Exercise –
Starting at the first line, copy the data below through to the end, exactly.

*** Opening Given records ***

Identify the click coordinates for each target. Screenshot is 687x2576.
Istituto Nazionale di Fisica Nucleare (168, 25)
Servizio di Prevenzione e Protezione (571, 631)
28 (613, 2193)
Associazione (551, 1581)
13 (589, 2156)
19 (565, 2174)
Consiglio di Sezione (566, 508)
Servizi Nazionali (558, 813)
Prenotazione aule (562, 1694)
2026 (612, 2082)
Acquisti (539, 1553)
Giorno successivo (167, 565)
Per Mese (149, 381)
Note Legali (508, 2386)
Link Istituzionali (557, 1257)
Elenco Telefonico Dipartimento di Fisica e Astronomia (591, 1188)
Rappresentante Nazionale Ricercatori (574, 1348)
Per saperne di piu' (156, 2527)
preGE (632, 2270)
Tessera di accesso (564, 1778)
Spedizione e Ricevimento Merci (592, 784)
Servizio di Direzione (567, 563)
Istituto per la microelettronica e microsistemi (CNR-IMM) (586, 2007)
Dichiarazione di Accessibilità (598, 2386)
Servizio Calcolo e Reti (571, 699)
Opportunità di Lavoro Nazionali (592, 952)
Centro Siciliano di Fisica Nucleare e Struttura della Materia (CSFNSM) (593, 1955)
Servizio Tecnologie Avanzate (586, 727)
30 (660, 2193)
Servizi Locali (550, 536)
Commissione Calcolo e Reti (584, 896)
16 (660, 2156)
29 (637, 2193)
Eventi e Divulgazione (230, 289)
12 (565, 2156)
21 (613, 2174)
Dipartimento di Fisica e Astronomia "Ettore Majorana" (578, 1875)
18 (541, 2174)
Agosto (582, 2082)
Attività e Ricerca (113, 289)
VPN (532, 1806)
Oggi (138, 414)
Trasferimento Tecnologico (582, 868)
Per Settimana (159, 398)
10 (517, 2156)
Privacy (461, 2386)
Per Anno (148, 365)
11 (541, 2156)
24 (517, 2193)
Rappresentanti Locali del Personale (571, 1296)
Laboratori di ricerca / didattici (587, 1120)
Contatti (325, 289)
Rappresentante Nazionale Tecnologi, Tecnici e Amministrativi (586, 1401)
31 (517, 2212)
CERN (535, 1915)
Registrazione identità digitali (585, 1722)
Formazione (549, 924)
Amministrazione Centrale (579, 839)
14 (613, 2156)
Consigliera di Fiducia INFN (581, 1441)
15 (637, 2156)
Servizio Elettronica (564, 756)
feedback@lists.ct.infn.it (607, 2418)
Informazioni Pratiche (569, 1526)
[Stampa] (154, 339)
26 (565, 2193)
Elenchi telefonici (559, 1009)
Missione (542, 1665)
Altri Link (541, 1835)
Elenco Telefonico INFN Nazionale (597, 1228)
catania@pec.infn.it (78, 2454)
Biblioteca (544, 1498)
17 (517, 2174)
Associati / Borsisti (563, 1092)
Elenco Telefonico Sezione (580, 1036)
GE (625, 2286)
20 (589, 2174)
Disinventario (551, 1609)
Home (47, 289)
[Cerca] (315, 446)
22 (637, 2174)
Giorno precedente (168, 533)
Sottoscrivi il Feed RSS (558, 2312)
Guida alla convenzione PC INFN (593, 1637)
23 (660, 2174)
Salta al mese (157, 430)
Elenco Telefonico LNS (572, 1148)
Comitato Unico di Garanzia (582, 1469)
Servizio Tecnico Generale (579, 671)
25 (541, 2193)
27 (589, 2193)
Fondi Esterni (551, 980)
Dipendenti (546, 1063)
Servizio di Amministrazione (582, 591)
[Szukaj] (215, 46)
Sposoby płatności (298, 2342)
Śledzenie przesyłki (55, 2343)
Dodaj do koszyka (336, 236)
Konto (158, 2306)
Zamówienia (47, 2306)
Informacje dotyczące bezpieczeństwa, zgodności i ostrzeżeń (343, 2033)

*** Closing Given records ***

Exercise result –
Identify the click coordinates for each target. Screenshot is 687x2576.
Istituto Nazionale di Fisica Nucleare (168, 25)
Servizio di Prevenzione e Protezione (571, 631)
28 (613, 2193)
Associazione (551, 1581)
13 (589, 2156)
19 (565, 2174)
Consiglio di Sezione (566, 508)
Servizi Nazionali (558, 813)
Prenotazione aule (562, 1694)
2026 (612, 2082)
Acquisti (539, 1553)
Giorno successivo (167, 565)
Per Mese (149, 381)
Note Legali (508, 2386)
Link Istituzionali (557, 1257)
Elenco Telefonico Dipartimento di Fisica e Astronomia (591, 1188)
Rappresentante Nazionale Ricercatori (574, 1348)
Per saperne di piu' (156, 2527)
preGE (632, 2270)
Tessera di accesso (564, 1778)
Spedizione e Ricevimento Merci (592, 784)
Servizio di Direzione (567, 563)
Istituto per la microelettronica e microsistemi (CNR-IMM) (586, 2007)
Dichiarazione di Accessibilità (598, 2386)
Servizio Calcolo e Reti (571, 699)
Opportunità di Lavoro Nazionali (592, 952)
Centro Siciliano di Fisica Nucleare e Struttura della Materia (CSFNSM) (593, 1955)
Servizio Tecnologie Avanzate (586, 727)
30 (660, 2193)
Servizi Locali (550, 536)
Commissione Calcolo e Reti (584, 896)
16 (660, 2156)
29 (637, 2193)
Eventi e Divulgazione (230, 289)
12 (565, 2156)
21 (613, 2174)
Dipartimento di Fisica e Astronomia "Ettore Majorana" (578, 1875)
18 (541, 2174)
Agosto (582, 2082)
Attività e Ricerca (113, 289)
VPN (532, 1806)
Oggi (138, 414)
Trasferimento Tecnologico (582, 868)
Per Settimana (159, 398)
10 (517, 2156)
Privacy (461, 2386)
Per Anno (148, 365)
11 (541, 2156)
24 (517, 2193)
Rappresentanti Locali del Personale (571, 1296)
Laboratori di ricerca / didattici (587, 1120)
Contatti (325, 289)
Rappresentante Nazionale Tecnologi, Tecnici e Amministrativi (586, 1401)
31 (517, 2212)
CERN (535, 1915)
Registrazione identità digitali (585, 1722)
Formazione (549, 924)
Amministrazione Centrale (579, 839)
14 (613, 2156)
Consigliera di Fiducia INFN (581, 1441)
15 (637, 2156)
Servizio Elettronica (564, 756)
feedback@lists.ct.infn.it (607, 2418)
Informazioni Pratiche (569, 1526)
[Stampa] (154, 339)
26 (565, 2193)
Elenchi telefonici (559, 1009)
Missione (542, 1665)
Altri Link (541, 1835)
Elenco Telefonico INFN Nazionale (597, 1228)
catania@pec.infn.it (78, 2454)
Biblioteca (544, 1498)
17 (517, 2174)
Associati / Borsisti (563, 1092)
Elenco Telefonico Sezione (580, 1036)
GE (625, 2286)
20 (589, 2174)
Disinventario (551, 1609)
Home (47, 289)
[Cerca] (315, 446)
22 (637, 2174)
Giorno precedente (168, 533)
Sottoscrivi il Feed RSS (558, 2312)
Guida alla convenzione PC INFN (593, 1637)
23 (660, 2174)
Salta al mese (157, 430)
Elenco Telefonico LNS (572, 1148)
Comitato Unico di Garanzia (582, 1469)
Servizio Tecnico Generale (579, 671)
25 (541, 2193)
27 (589, 2193)
Fondi Esterni (551, 980)
Dipendenti (546, 1063)
Servizio di Amministrazione (582, 591)
[Szukaj] (215, 46)
Sposoby płatności (298, 2342)
Śledzenie przesyłki (55, 2343)
Dodaj do koszyka (336, 236)
Konto (158, 2306)
Zamówienia (47, 2306)
Informacje dotyczące bezpieczeństwa, zgodności i ostrzeżeń (343, 2033)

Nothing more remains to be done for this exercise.